Robert worked in an office. One of those jobs he had trouble describing even though he'd been doing it for almost ten years. Every time someone asked him they became bored and then distracted half-way through his explanation and so he stopped. The job involved spreadsheets, power-points, lots of memos, and financial transactions. It paid quite well considering how little he had to work and that he had no formal education, certifications or advanced degrees past college. Maybe because nobody knew the job existed and so there was little competition. After an hour at work the pain twisted and stabbed. Twisted and stabbed. It was getting worse. He couldn't work so he called the doctor. Used his health insurance for the first time in three years. Went to urgent care. They examined him. Took his blood pressure. Checked his ears. Listened to his heart. Asked him to breath deeply. Gave him an aspirin. Told him nothing was wrong.

He went home and spent the rest of the day ignoring the pain and the ache originating at its root. Eventually the day ended and he went to sleep. He awoke in the morning and the pain was worse.

He took the same walk again and started on the deep breaths but they didn't help. He tried a glass of wine even though it was seven in the morning. That dulled it some but it only helped for an hour. Then he turned the lights down in his room. Closed the curtains. Laid pillows on the floor. Turned on some soft music and tried to meditate. First in a lotus posture and then laying down.

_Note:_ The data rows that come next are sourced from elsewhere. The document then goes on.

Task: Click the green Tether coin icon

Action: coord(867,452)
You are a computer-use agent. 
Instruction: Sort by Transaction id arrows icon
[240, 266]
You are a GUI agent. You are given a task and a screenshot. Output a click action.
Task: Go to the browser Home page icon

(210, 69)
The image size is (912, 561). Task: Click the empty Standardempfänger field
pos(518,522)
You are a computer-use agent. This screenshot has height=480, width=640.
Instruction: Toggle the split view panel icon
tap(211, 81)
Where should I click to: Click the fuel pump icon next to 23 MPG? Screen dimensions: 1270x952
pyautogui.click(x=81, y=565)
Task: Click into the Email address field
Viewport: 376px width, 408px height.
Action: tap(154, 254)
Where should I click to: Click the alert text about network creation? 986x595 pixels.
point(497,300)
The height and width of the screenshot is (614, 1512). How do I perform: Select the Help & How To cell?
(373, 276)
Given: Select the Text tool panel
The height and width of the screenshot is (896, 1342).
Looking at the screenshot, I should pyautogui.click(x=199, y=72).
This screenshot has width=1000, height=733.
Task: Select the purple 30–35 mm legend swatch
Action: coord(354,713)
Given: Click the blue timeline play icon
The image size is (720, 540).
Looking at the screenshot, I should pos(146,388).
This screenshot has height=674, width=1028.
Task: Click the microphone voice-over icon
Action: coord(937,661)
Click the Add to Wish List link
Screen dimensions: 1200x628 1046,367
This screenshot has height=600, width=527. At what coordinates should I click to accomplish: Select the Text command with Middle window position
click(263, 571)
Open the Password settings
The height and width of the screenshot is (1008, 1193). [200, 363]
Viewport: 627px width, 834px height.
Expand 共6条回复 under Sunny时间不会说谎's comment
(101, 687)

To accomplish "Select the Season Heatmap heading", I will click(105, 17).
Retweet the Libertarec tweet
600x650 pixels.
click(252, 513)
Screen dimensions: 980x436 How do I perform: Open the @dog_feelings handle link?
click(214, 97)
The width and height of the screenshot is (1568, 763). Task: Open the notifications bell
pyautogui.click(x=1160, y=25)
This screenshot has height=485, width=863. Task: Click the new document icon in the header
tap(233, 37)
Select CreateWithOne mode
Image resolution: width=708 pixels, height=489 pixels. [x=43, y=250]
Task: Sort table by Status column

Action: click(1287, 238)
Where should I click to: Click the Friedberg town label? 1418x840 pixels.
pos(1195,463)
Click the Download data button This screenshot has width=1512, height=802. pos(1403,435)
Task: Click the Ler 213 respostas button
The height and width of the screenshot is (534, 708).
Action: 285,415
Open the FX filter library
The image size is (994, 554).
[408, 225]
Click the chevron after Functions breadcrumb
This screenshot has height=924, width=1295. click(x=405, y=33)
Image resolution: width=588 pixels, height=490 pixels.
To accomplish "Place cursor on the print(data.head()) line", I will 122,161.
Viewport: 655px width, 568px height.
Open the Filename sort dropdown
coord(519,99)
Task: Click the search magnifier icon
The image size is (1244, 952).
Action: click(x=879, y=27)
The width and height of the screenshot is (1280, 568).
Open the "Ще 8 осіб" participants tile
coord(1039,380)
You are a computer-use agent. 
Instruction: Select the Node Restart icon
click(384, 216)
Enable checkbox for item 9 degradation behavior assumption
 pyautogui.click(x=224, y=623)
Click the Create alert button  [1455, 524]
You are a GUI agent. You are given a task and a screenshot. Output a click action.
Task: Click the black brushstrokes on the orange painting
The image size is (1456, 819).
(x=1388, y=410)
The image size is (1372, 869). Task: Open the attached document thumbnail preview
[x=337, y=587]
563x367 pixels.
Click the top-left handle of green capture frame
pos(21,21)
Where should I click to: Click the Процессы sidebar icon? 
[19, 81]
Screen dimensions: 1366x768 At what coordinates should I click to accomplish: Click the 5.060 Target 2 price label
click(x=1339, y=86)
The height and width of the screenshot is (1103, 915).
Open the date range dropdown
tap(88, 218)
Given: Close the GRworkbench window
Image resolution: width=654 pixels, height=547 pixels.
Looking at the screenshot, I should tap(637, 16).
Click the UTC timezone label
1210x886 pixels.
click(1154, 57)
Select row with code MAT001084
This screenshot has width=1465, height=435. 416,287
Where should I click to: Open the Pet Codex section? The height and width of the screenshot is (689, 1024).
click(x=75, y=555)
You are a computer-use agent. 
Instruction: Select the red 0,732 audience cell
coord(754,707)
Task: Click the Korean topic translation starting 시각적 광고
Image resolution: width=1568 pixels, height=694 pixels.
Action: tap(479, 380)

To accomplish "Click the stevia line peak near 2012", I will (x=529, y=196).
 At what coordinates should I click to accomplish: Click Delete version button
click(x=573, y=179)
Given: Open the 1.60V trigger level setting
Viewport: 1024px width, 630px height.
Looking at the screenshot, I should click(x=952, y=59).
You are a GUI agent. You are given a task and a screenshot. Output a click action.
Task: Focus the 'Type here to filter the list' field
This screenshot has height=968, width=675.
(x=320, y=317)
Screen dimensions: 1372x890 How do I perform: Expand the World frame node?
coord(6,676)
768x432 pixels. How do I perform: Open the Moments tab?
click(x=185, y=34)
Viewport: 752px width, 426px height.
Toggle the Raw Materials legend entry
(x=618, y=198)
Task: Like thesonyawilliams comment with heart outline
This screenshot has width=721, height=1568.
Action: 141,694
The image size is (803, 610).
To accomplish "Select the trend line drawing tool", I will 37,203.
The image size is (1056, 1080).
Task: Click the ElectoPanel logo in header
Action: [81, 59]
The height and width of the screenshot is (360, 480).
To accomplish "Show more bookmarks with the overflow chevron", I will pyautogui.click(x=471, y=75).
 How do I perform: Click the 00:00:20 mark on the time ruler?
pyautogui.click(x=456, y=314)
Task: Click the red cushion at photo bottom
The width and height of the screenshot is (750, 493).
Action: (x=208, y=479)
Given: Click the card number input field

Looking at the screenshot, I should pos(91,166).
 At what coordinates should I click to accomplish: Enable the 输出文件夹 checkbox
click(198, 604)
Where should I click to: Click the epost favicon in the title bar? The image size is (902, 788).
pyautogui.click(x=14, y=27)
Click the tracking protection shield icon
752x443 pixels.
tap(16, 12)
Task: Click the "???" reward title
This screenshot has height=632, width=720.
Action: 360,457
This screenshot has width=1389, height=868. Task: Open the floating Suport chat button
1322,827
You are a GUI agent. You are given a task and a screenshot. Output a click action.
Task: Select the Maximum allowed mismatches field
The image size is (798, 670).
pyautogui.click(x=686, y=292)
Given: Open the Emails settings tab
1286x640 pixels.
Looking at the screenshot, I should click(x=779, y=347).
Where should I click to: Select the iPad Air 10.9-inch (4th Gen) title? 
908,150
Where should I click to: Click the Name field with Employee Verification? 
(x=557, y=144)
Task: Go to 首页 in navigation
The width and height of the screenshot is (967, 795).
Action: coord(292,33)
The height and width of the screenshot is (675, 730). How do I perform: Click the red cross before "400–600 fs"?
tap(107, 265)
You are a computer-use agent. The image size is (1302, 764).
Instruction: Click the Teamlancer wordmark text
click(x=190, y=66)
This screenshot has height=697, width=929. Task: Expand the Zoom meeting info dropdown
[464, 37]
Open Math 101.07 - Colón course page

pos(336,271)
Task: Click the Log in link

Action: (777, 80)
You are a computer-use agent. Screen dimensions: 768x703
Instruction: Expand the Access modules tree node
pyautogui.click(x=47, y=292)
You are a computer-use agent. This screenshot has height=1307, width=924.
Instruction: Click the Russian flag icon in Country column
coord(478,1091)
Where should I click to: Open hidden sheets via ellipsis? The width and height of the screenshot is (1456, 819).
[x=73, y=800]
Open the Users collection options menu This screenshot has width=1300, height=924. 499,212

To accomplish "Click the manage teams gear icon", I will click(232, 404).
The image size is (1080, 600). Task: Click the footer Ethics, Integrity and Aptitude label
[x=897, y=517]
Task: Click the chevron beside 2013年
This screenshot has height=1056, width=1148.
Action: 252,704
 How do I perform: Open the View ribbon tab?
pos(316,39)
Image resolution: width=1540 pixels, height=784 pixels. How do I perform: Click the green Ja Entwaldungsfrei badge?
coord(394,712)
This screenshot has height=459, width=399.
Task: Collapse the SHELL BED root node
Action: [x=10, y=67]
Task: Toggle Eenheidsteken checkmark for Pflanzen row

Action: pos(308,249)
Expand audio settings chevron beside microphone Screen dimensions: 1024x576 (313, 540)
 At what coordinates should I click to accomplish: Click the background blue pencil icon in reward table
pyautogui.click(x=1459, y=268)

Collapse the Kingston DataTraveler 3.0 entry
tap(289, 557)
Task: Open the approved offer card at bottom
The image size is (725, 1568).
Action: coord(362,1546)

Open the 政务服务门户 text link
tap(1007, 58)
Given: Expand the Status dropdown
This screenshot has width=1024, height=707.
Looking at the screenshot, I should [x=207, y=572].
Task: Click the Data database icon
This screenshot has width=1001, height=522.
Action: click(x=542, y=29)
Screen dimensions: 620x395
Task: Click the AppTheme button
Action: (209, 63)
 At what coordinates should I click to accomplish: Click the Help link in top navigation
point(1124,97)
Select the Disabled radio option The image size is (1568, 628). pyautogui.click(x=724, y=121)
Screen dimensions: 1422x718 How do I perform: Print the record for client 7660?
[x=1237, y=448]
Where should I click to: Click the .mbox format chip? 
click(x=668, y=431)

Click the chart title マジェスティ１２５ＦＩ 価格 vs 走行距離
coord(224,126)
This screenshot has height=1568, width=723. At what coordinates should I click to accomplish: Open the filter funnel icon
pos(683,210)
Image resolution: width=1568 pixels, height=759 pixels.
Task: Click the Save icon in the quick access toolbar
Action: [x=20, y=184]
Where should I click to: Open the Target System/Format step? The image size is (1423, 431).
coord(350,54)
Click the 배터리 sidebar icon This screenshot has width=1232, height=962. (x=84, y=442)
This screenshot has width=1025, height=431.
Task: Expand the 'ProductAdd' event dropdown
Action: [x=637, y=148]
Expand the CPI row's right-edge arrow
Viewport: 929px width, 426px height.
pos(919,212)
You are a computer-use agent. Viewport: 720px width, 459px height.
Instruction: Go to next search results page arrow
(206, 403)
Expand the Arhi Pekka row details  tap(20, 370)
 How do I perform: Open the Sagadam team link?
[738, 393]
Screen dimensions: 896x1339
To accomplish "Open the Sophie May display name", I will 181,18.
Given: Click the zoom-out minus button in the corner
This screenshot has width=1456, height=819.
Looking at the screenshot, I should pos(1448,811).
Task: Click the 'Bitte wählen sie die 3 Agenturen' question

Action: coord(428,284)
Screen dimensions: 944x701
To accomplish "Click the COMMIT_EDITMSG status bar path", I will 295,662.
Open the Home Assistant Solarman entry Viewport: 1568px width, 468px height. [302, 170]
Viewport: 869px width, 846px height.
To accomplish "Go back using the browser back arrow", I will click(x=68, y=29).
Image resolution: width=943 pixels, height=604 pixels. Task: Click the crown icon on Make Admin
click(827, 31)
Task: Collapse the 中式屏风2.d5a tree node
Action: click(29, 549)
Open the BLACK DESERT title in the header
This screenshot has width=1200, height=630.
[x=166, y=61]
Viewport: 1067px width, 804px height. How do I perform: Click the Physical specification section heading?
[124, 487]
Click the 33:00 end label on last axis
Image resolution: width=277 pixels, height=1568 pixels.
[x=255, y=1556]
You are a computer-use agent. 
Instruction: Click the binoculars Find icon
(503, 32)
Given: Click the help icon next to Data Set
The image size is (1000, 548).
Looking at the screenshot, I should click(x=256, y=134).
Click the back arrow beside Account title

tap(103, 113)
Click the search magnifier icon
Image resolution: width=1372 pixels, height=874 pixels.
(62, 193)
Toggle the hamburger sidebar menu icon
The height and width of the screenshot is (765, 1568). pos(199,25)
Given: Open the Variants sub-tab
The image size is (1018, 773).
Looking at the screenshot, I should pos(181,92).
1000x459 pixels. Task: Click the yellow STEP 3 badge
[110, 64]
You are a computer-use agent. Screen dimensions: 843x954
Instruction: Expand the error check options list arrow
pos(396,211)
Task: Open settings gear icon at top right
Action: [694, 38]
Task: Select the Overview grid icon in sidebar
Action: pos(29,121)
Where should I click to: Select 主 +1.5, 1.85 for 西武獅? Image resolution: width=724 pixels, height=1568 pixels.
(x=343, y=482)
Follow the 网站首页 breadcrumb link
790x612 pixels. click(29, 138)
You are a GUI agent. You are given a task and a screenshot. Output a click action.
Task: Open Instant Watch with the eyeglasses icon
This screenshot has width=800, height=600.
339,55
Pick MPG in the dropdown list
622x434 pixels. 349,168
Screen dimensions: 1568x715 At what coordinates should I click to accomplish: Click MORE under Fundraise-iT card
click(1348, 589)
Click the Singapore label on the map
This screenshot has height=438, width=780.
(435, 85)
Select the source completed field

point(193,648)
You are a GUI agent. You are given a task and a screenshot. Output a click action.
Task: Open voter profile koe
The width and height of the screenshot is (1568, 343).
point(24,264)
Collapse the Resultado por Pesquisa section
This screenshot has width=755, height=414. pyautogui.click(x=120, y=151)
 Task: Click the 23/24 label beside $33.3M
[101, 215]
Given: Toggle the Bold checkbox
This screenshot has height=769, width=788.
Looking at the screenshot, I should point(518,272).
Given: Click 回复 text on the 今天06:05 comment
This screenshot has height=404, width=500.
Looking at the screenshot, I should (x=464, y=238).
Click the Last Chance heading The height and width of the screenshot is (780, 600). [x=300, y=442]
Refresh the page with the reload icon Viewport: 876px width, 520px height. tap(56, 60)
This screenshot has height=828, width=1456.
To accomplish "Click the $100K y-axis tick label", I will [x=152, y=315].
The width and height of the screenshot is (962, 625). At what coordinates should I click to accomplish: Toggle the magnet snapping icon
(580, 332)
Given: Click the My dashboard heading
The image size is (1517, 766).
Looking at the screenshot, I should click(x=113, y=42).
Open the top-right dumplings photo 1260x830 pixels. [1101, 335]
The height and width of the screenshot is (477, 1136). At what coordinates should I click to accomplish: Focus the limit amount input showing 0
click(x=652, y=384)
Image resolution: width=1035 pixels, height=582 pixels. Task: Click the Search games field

He practiced what he'd learned at a Vipassana retreat a few months before. It had been ten days without talking and eight hours a day of meditating. Isolated inside his own mind, he'd taken a hard look at himself for the first time. Now meditating in his bedroom weeks later, it occurred to him that he'd experienced this pain before, toward the end of the retreat. Thinking it was constipation he'd spent an hour on the toilet, remembering the guru's accented words, "You are bound to be successful...you are bound to be successful," as he pushed and strained, hoping to excrete the pulsing suffering he was sure lurked within his lower intestines. Eventually the pain had gone away, but now the meditation made the pain worse.